I'll see what the relevant Mozilla WebAPI hackers think, if they're  
not reading this thread. At this point I suspect it is "too late", in  
the sense that we'd be taking risks with plaform compatibility we  
don't accept in our release version/compatibility plan.


>> What does typeof say for such a callable object?
>
> I think it should probably say "object", though that's not  
> compatible with ES3 or current WebKit practice.

ES3 lets host objects choose "function" or "object" or any old string  
("Implementation-dependent").

ES5 says:

Object (native or host and does implement [[Call]])
   -> "function"

Object (host and does not implement [[Call]])
   -> Implementation-defined except may not be "undefined", "boolean",  
"number", or "string".


> This is not an issue for DOM methods. It's an issue for interfaces  
> such as HTMLCollection and HTMLFormElement that support indexing by  
> function call syntax, for legacy compatibility reasons. Constructors  
> like XMLHttpRequest, Option and Image also do not inherit from  
> Function.prototype even though they are callable.

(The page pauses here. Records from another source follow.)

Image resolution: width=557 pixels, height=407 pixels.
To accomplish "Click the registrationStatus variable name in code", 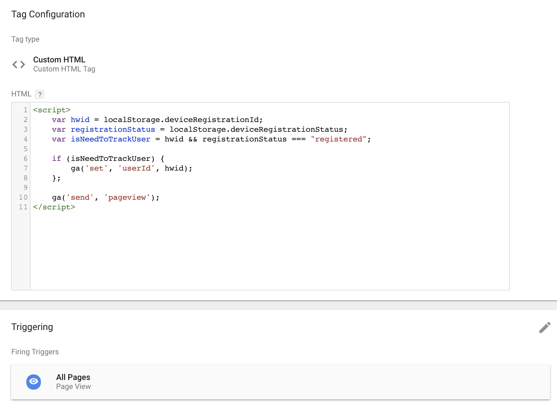I will (x=113, y=130).
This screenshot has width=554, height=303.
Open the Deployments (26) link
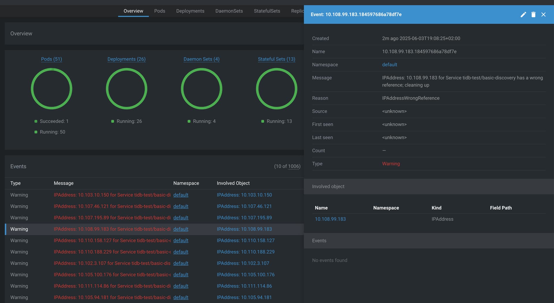[126, 59]
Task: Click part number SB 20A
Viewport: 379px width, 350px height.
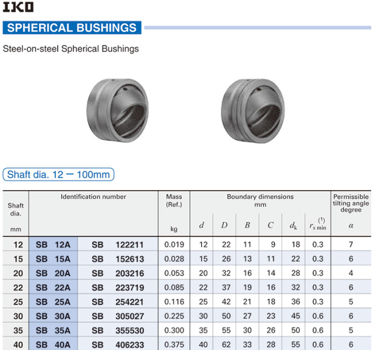Action: pyautogui.click(x=53, y=273)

Right, thanks for clarifying that. DOM collection types, even if  
callable (VBScript was to blame) are not function objects, and DOM  
constructors, unlike chapter 15 built-in ES constructors, are not  
generally function objects.


>> This seems winning since developers want not only sane typeof,  
>> but .apply/call/bind.
>
> It's definitely winning, and it may be possible to apply it to  
> global constructors that are also callable as a future improvement,  
> but it's probably not possible to make HTMLCollection or  
> HTMLFormElement inherit from the Function prototype, and I think it  
> would not be desirable either.

Why not for HTMLFormElement? Agree for HTMLCollection.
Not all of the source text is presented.